Bu kadar radikal ve insan türünü değiştirme potansiyeline sahip,  genetikten, yapay zekâya, nano teknolojiden, uzay bilimlerine kadar gelişmeler yaşanırken; Türkiye’nin 1980’ler dünyası vizyonunda dahi olamayan sanayici, iş adamı, akademisyen, tüccar siyasetçiler ve gözümüzün nuru müteahhitlerle yönetilmeye çalışılmasının bedelleri çok ama çok ağır olacaktır. Tekrar ediyorum mesele kişiler meselesi değildir, zihniyet meselesidir. Doğru vizyonla teçhiz edilmiş Türkiye’nin ihtiyacı olan zihni altyapıyı ve eylem gücünü maalesef mevcut hiçbir aktörde göremiyorum.

Türkiye’nin yetişmiş ama atıl bırakılmış potansiyeli 15 -50 arası yaş grubunda temsil edilirken, bu grupların Türkiye’nin karar alıcı noktalarından ısrarla uzakta tutulması.  Eski tip ahbap-çavuş ilişkileri temeline her organizasyonun sahip çıkmaya çalışması, insan kaynaklarımızın ve bence tek gerçek sermaye olan beşeri sermayemizin verimsiz kullanılmasına yol açıyor.
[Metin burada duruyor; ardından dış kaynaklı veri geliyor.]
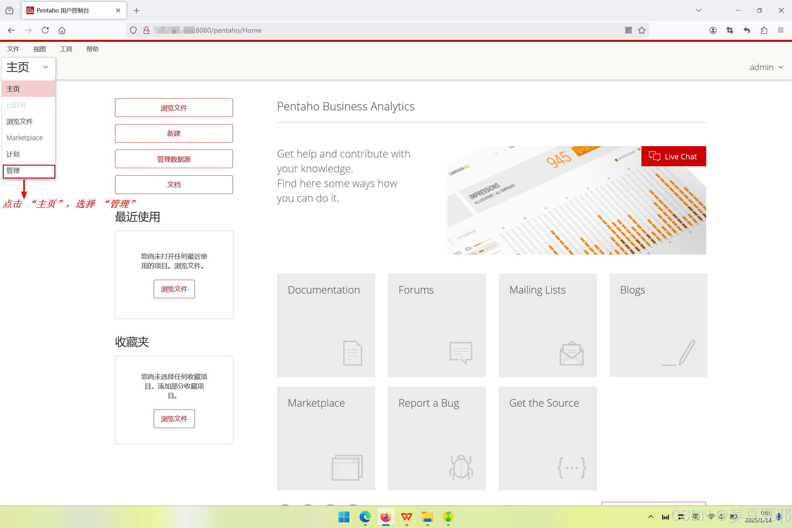Select 管理 from the perspective menu
This screenshot has height=528, width=792.
coord(28,171)
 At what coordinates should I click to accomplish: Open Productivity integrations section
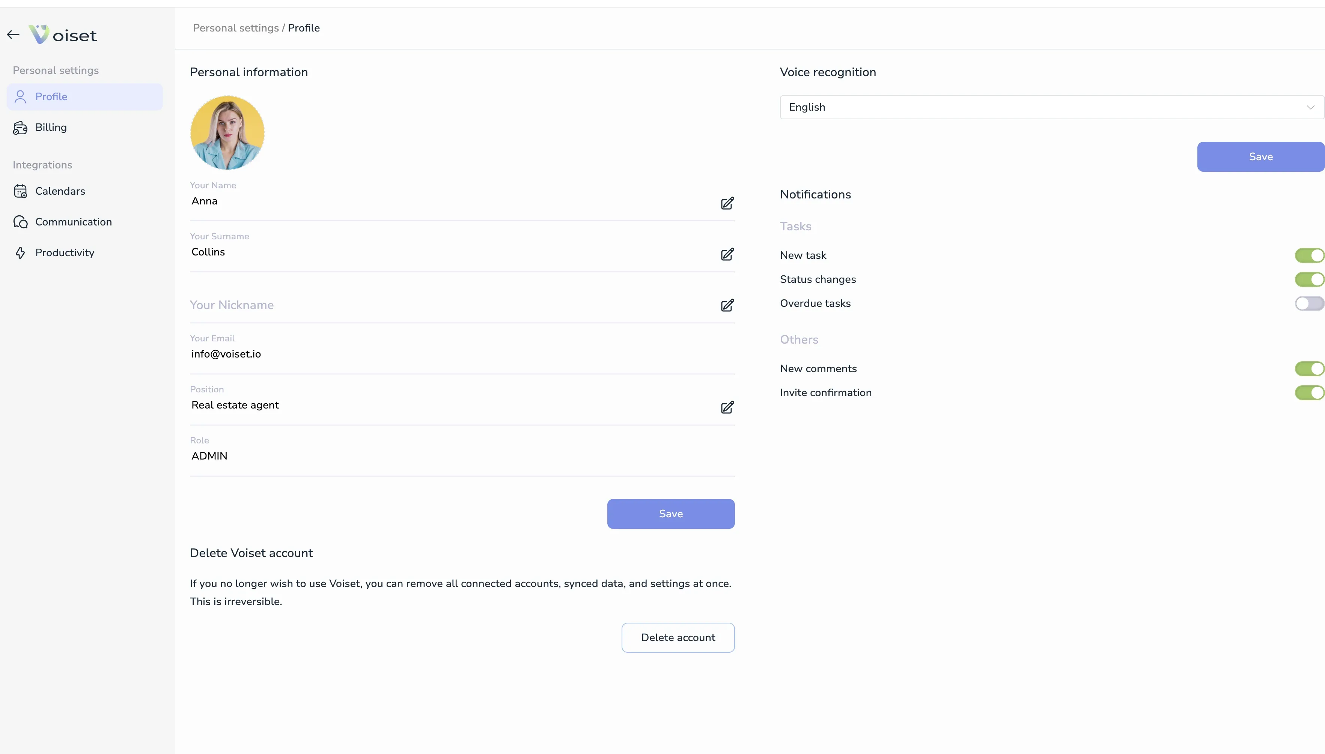[64, 253]
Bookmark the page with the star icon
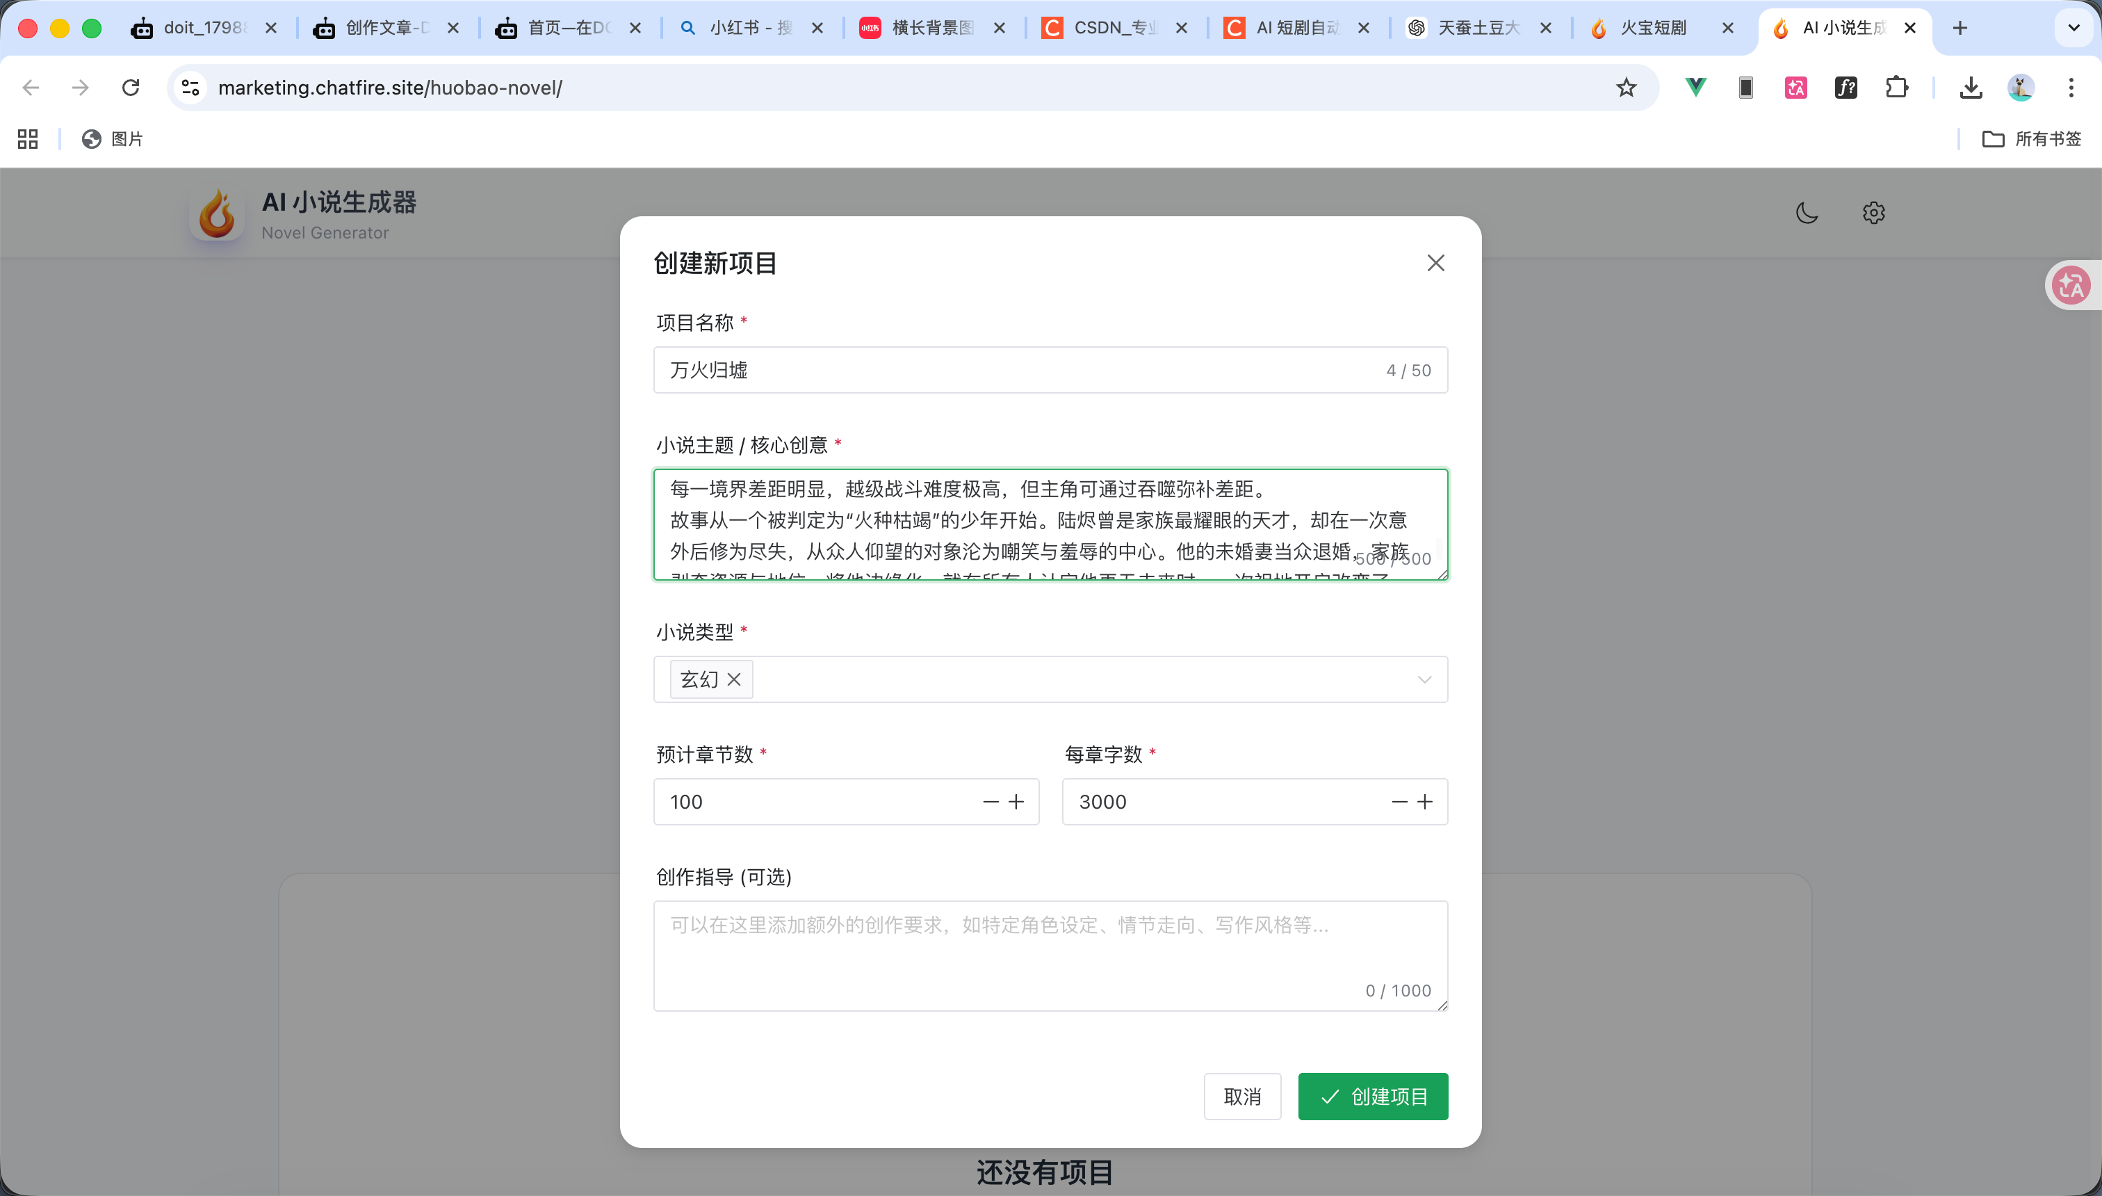2102x1196 pixels. [1627, 87]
Bu kadar kaynak israfı yapan bir ülkeye niçin gerçek yatırımın gelmeyeceğini de anlamak için kâhin olmaya gerek yok.

Sözün özü;

Sosyal ve beşeri sermayemizi en etkin ve verimli bir şekilde kullanacak ticari, sanayi, askeri ve siyasi organizasyonlar kurma becerisini göstermeliyiz.  Şahsi istek, siyasi talep, organizasyonel hedeflerimizi kişilerin ikbaline değil bu bahsettiğim genel gayeye uygun ilke ve protokollere sahip insan sermayesi israf etmeyecek yapıyı kurmaya hasretmeliyiz. Bahtın güneşi bu verimliliği sağlayacak milletlerin üzerine doğacaktır… Kişiler ölür, sistemler yaşar.